Nir began his career in the youth club of Hapoel Tel Aviv and moved later on to the youth club of Hapoel Ironi Rison LeZion, where he also played in the seniors team.

In 2002 Nir moved to Hapoel Kfar Saba but left after one season to Maccabi Tel Aviv, where he was for two seasons the second goalkeeper after Liran Strauber.

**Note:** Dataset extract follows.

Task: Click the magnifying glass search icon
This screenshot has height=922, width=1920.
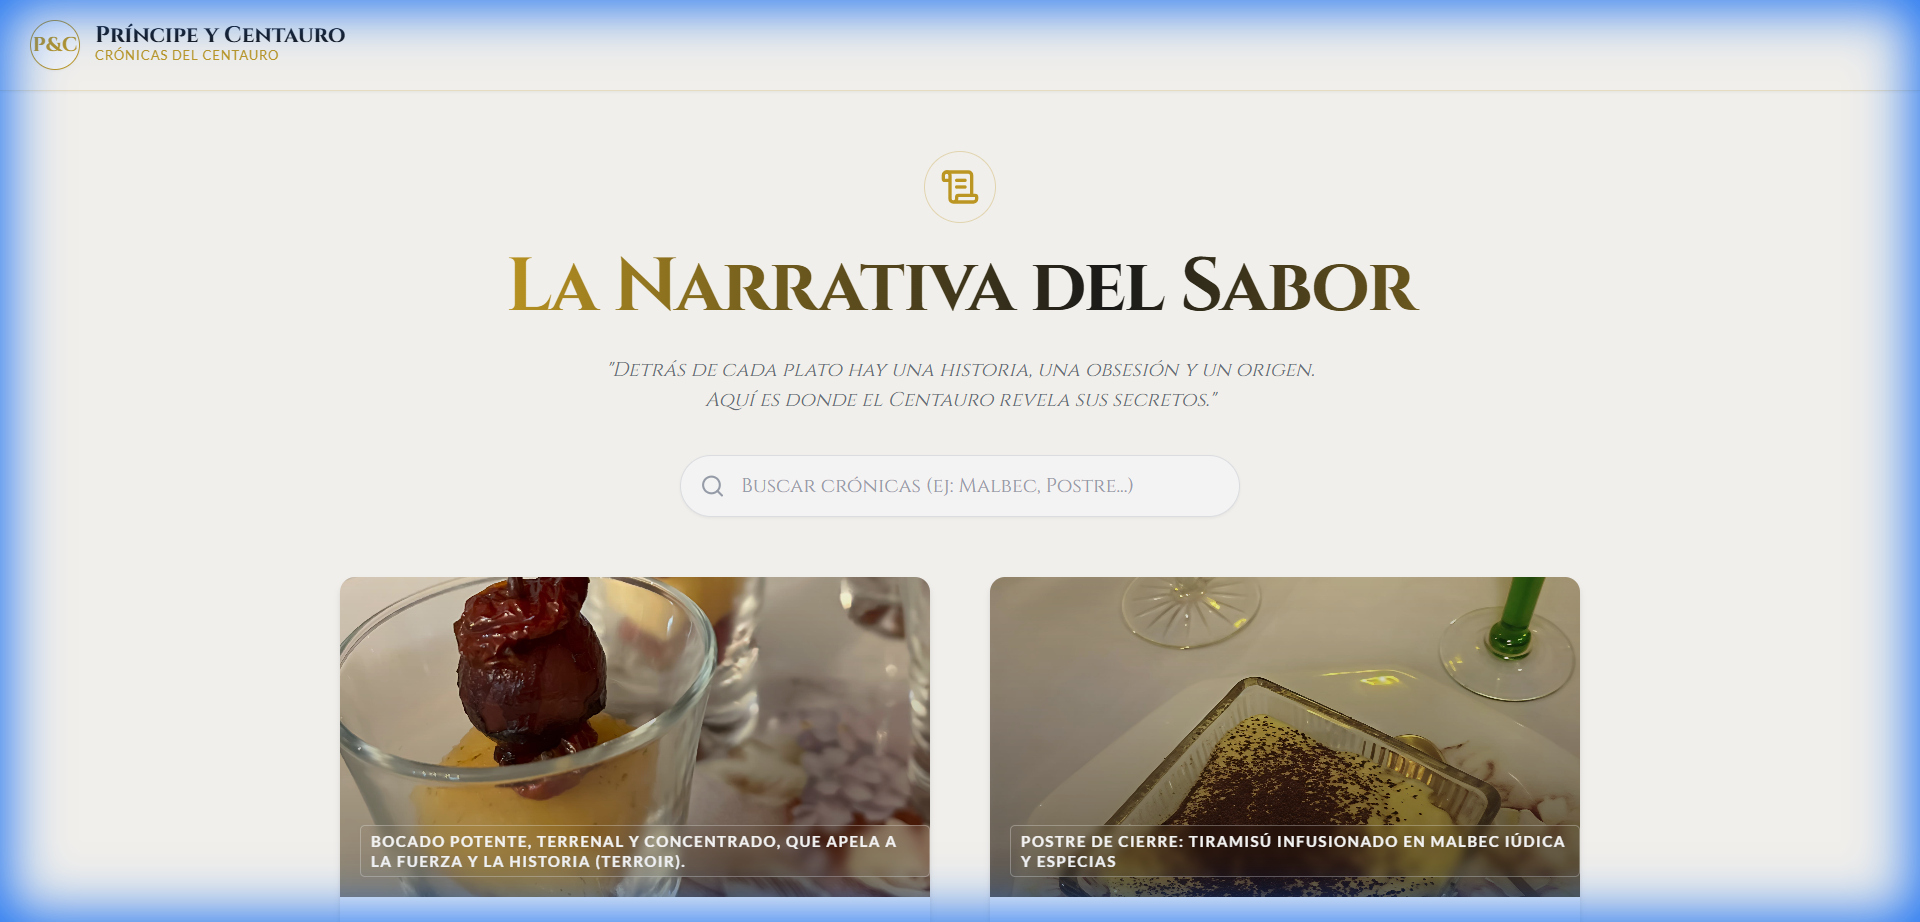Action: (x=712, y=486)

He then moved to Maccabi Netanya, where he was the second goalkeeper after Avi Peretz.

Nir played for Maccabi Netanya, where he was the second goalkeeper after Liran Strauber.  The interesting thing about it is, that also in Maccabi Tel Aviv he was the second goalkeeper after the same Strauber.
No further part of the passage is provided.